Днём раздался требовательный звонок в дверь, обрадованный Жора бросился отпирать, однако на пороге стояла не милиция, а снова азиаты, одетые как торговцы с Черкизона. Они долго плевали поэту в лицо, потом били по пяткам ракеткой, оставленной удравшей чемпионкой, затем отыскали доллары, зашитые, понятно, в диванную подушку, а для достоверности вынесли из квартиры плазменный телевизор, ноутбук и стереосистему. Отерев лицо, Алконосов истерически позвонил в отделение и выяснил, что наряд к нему давно едет, но в Москве страшные пробки…
Стражи порядка прибыли под вечер, долго исследовали заплёванную квартиру и заверили пострадавшего, что введён план «Перехват», поэтому налётчики непременно будут пойманы. После отбытия наряда Жора обнаружил пропажу 2 тысяч долларов, полученных за текст государственного гимна, который, так сказать, на вырост заказала ему одна самолюбивая российская автономия. Эти деньги, он, следуя рекомендациям специалистов, оставил на виду, в обычном почтовом конверте. Кроме того, исчез окованный серебром турий рог, подаренный поэту лично президентом Саакашвили за блестящий перевод ранее неизвестной главы «Витязя в тигровой шкуре», целиком посвящённой извечной вражде русских и грузин.
Возмутившись, Жора нацепил все свои лауреатские значки и отправился в милицию требовать возврата похищенного и наказания «оборотней в погонах». Через трое суток, проведённых в обезьяннике, он написал заявление о том, что никаких налётов на его квартиру не было, и вернулся домой без значков, со сломанным ребром и полуотбитой почкой. Однако это не помешало ему удариться в многонедельный запой. По утрам, очнувшись, он долго вспоминал своё имя, а фамилия возвращалась к нему только после 100 граммов водки с закуской.

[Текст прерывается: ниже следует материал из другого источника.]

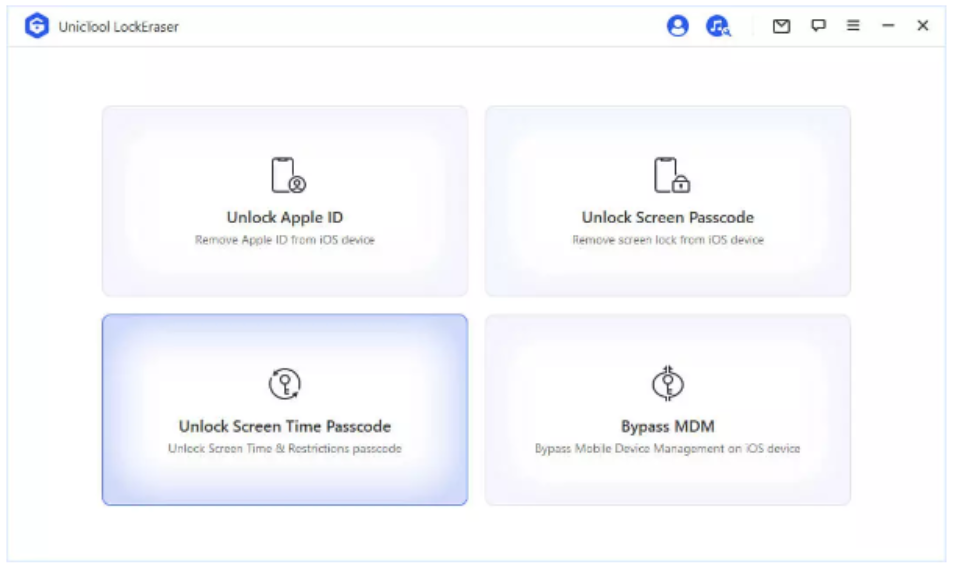The image size is (954, 570).
Task: Minimize the LockEraser window
Action: (x=888, y=27)
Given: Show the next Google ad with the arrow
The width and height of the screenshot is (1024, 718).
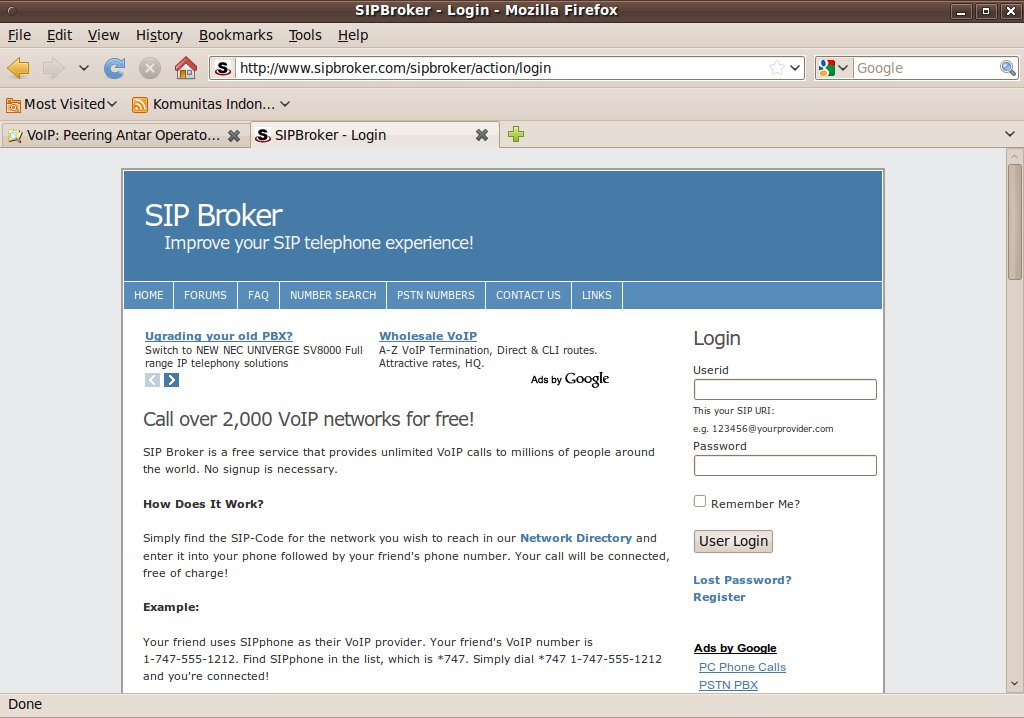Looking at the screenshot, I should pos(172,380).
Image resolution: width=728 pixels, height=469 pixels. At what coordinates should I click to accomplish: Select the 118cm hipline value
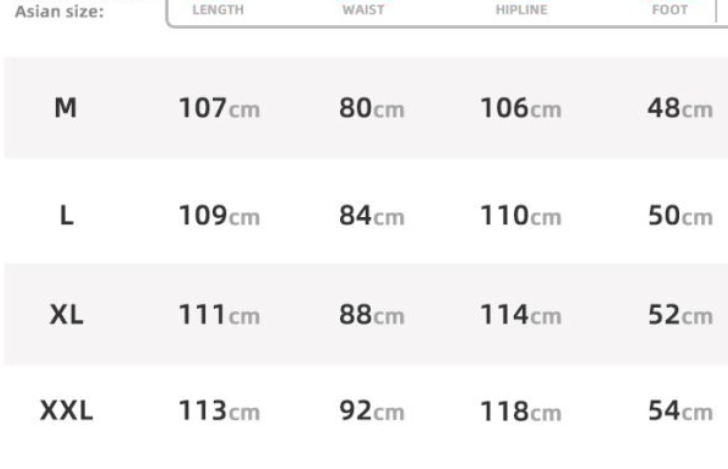(x=520, y=411)
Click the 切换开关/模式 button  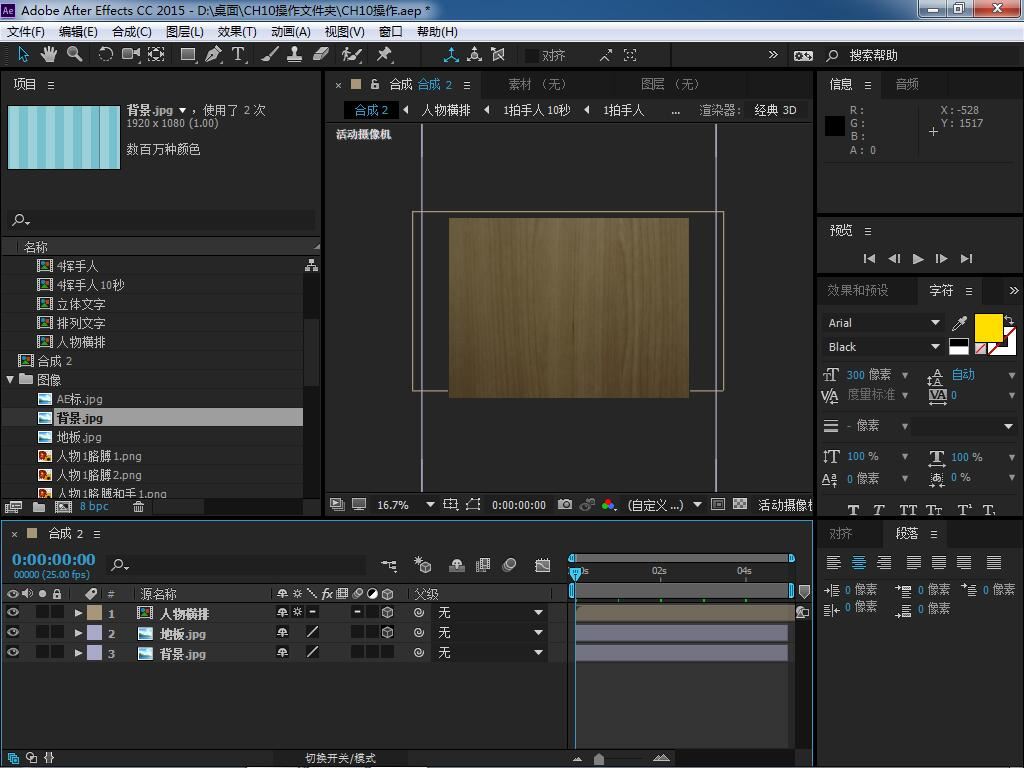point(340,758)
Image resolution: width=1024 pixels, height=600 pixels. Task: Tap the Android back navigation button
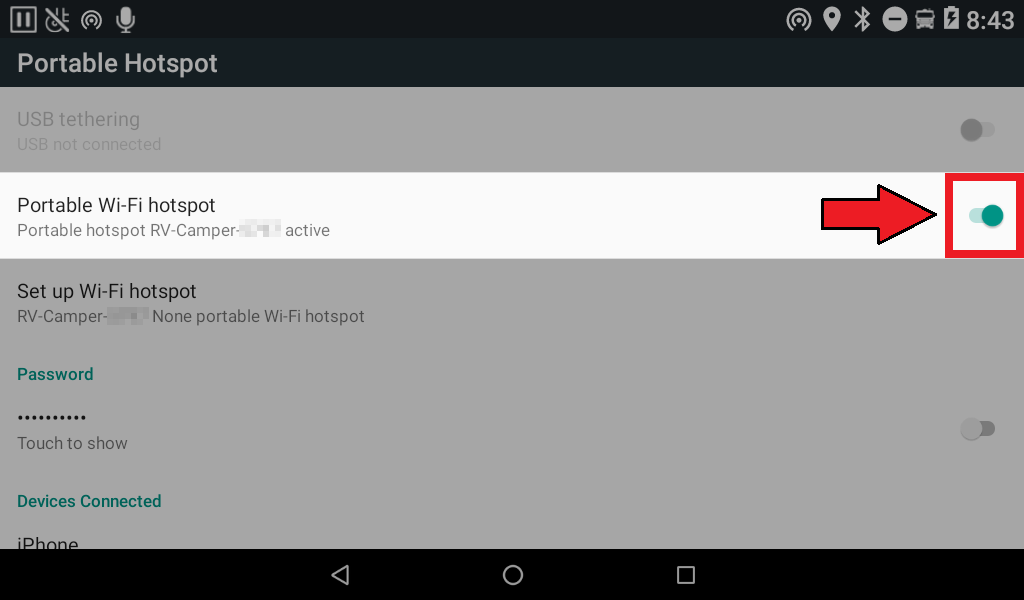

И ведь было из-за чего запить! Деньги да имущество-дело наживное. Но случилось худшее: весть о профессиональной непорядочности Алконосова, едва не приведшей к войне между братскими народами, мгновенно облетела все лимитрофы и прочие территории, вожделеющие независимости. Заказов не стало. Иногда Жоре удаётся перехватить заказик на перевод любовных стихов, которые пишут азербайджанские оптовики своим славянским зазнобам, продающим товар в розницу прямо из контейнеров. Но платят Жоре не деньгами, а просроченными продуктами. Всё это, конечно, сломило Алконосова, несли раньше он хотя бы иногда бывал трезв, то теперь сутра до вечера сидит в нижнем буфете ЦДЛ и ждёт снисхождения от более успешных собратьев по перу. Я ему иногда с гонорара наливаю рюмку-другую…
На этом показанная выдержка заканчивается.